Main advances of team 9
The life expectancy of women has increased from 48 years to more than 80 years in a century. Arrest of the endogenous production of estrogens at menopause (51 years on average) often results in a series of functional disorders (impacting the quality of life) as well as lower proetction of arteries, metabolic and bone. The hormone therapy (HT) of menopause is therefore a relatively new challenge, the benefit / risk ratio of which has been called into question following the Women Health Initiative study in american post-menopausal women.
Over the past 15 years, the research program of our team has been to: 1) understand the protective effects of 17-b estradiol (E2) on the development of atherosclerosis and type II diabetes in animal models, 2) develop unique transgenic mouse models targeting the estrogen receptors (ER). We have thus been able to demonstrate that ERα, and not ERβ, is absolutely necessary for most vasculoprotective and metabolic actions. However, estrogens also have deleterious long-term effects on the uterus and breast (partly via their proliferative effect which increases the risk of cancer), as well as on the thromboembolic risk that they increase.
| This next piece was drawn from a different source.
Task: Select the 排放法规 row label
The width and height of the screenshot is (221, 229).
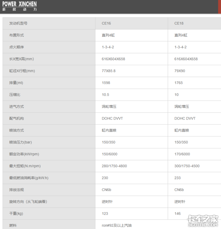Action: [17, 190]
ERα contains the two independent AF-1 and AF-2 transactivation functions and we dissected for the first time their respective roles for the actions of E2 in vivo (Summary in: Arnal JF, Lenfant F et al. Physiological Reviews. 2017;97:1045-1087). Thus, our team has demonstrated that ERα AF-1 is not required for the vasculoprotective actions of E2, whereas it is necessary for its effects on the reproductive organs. We also demonstrated that ERαAF-1 is not necessary for the prevention by E2 of the development of adiposity and insulin resistance in response to a fatty diet. On the other hand, these different beneficial effects are totally dependent on ERα AF-2. This led us to propose a new type of ERα modulation, namely molecules with an activating profile AF2 >> AF1, or favor the activation and/or preferential expression of the 46kD ERα isoform, deficient in AF-1, currently being characterized in the laboratory.
More recently, we have begun to elucidate the role of the ERα fraction localized to the plasma membrane, which induces the "membrane / non-genomic" effects, thanks in particular to the generation of a murine model of which ERα is mutated on the palmitoylation site (C451A-ERα). This is the first model to abolish the membrane / non-genomic / rapid effects of estrogens, demonstrating that they are absolutely necessary for the endothelial effects of E2, and more unexpectedly, also essential for fertility in both males and females. The selective activation of the membrane effects could, in turn, provide endothelial protection.
This approach consisting in the molecular uncoupling in vivo of: i) beneficial effects (vascular, metabolic, bone) and ii) adverse / deleterious effects on reproductive targets (endometrium and mammary gland), but also thromboembolic risk (involving the liver, veins and potentially platelets) is unique to date in the field of steroid receptors. It provides a new insight into the mechanisms responsible for the tissue-specificity of the effects of estrogens and selective modulators of ERa (Selective Estrogen Receptor Modulators, SERMs).
Health Outcomes / Cooperation / partnerships
Our final ambition is to contribute to the optimization of ERα modulation and the revival of menopausal hormone therapy (HT). The murine tools and models we have developed have already enabled us to better understand the mechanisms of action of SERMs currently used against breast cancer (such as tamoxifen). Most importantly, they are currently contributing to the development of two new treatments: 1) A foeto-estrogen, Estetrol (E4), which, remarkably, could be devoid of hepatic effects (in particular on coagulation factors in women), E4 may therefore not increase the risk of thromboembolism. 2) A new approach to HT called Tissue Selective Estrogen Complex (TSEC), combining conjugated estrogens and a SERM (bazedoxifen), which would be the first HT of menopause not increasing the risk of breast cancer. E4 and TSEC are developed respectively by Laboratoires Mithra (Belgium) and Pfizer (USA) with whom we collaborate in order to better define their mechanisms of action, and in particular their respective impacts on thrombotic mechanisms. Our team is supported by Université de Toulouse III, INSERM, ANR, Région Occitanie and Feder europeans fundings, Fondation pour la Recherche Médicale, Fondation de France, ARC, Ligue contre le Cancer, Institut Universitaire de France.